The advisory was not unanimous. Some members opposed the two-track approach, fearing it would create a division among donor-conceived children — those who can access their donor’s identity and those who cannot. Advocacy group DonorFamilies has also argued against maintaining any option for anonymity, warning that a multi-track system could create inequities and that DNA technology has already made true anonymity virtually impossible.

Steph Raeymaekers, chair of Donorkinderen vzw, welcomed the change for future donor-conceived children but criticized that existing donor-conceived children remain excluded from the new rights unless their donors voluntarily come forward.

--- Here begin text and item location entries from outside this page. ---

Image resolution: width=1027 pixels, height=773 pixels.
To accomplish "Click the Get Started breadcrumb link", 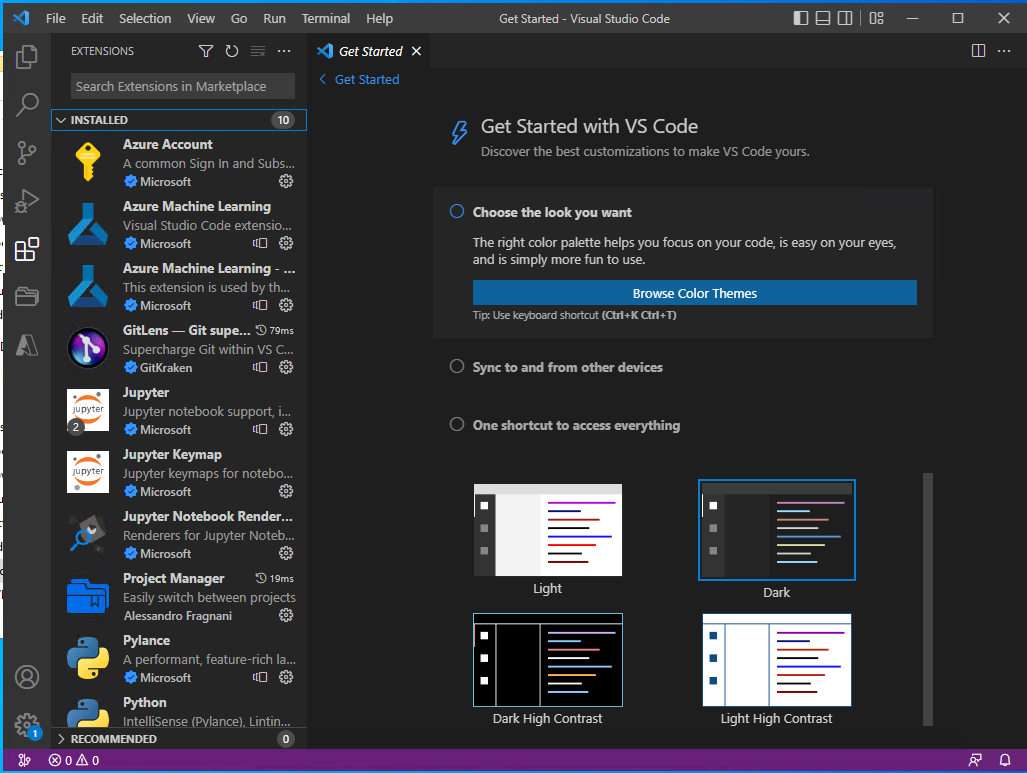I will 365,79.
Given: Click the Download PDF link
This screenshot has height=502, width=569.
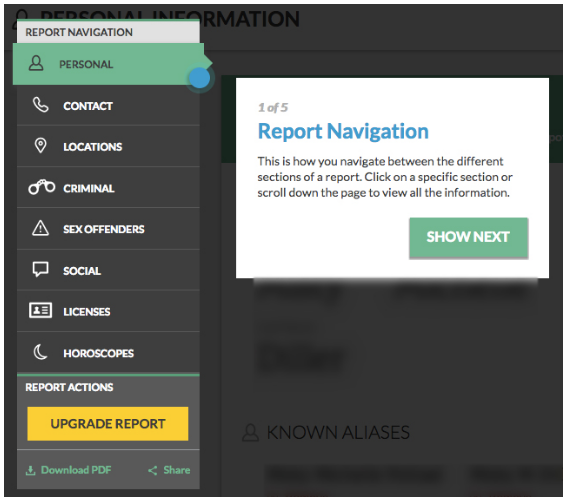Looking at the screenshot, I should [76, 470].
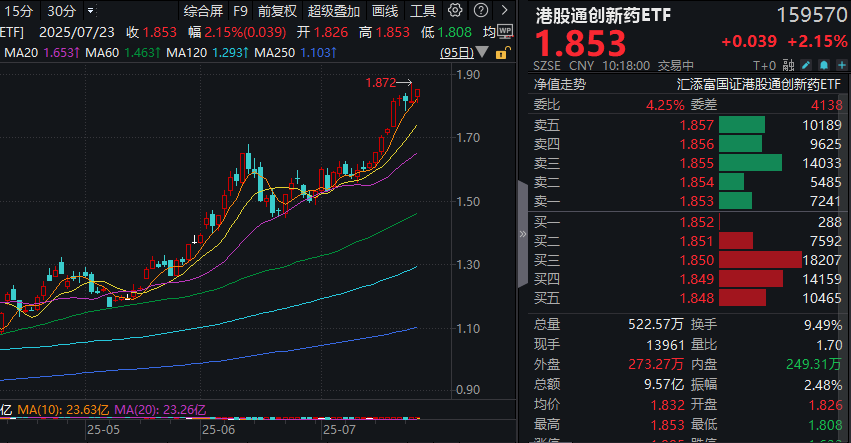This screenshot has height=443, width=851.
Task: Select the 画线 drawing tool
Action: click(384, 12)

The Donor Scandal Catalyst

The push to end anonymity cannot be understood without the donor scandal that rocked Belgium in 2025. It emerged that a Danish sperm donor carrying a cancer-causing TP53 genetic mutation had fathered at least 53 children in Belgium — far exceeding the legal limit of six families per donor — and at least 197 across Europe, as documented in the VRT NWS donor scandal dossier. Investigations revealed systemic failures at Belgian fertility centers, including lost files, unapproved donor use, and inadequate oversight by the Federal Agency for Medicines and Health Products (FAGG). At least 29 sperm donors with genetic abnormalities were found to have been used beyond legal limits.

Unresolved Questions

The Bioethics Committee also raised practical concerns about the requirement for donors to share medical data lifelong. What constitutes “relevant” data? Who assesses it? What happens after the donor dies? These questions remain unanswered in the current draft.

What Happens Next

The Bioethics Committee’s advisory is non-binding, meaning Minister Vandenbroucke may choose to proceed with the original draft law. The proposal must still pass through the Council of State and receive parliamentary approval, where the debate over balancing a child’s right to know with the practical need to maintain donor supply is far from settled.

For Belgium — long a destination for cross-border fertility treatment in the so-called “baby-Thalys” phenomenon — the outcome will have implications far beyond its borders.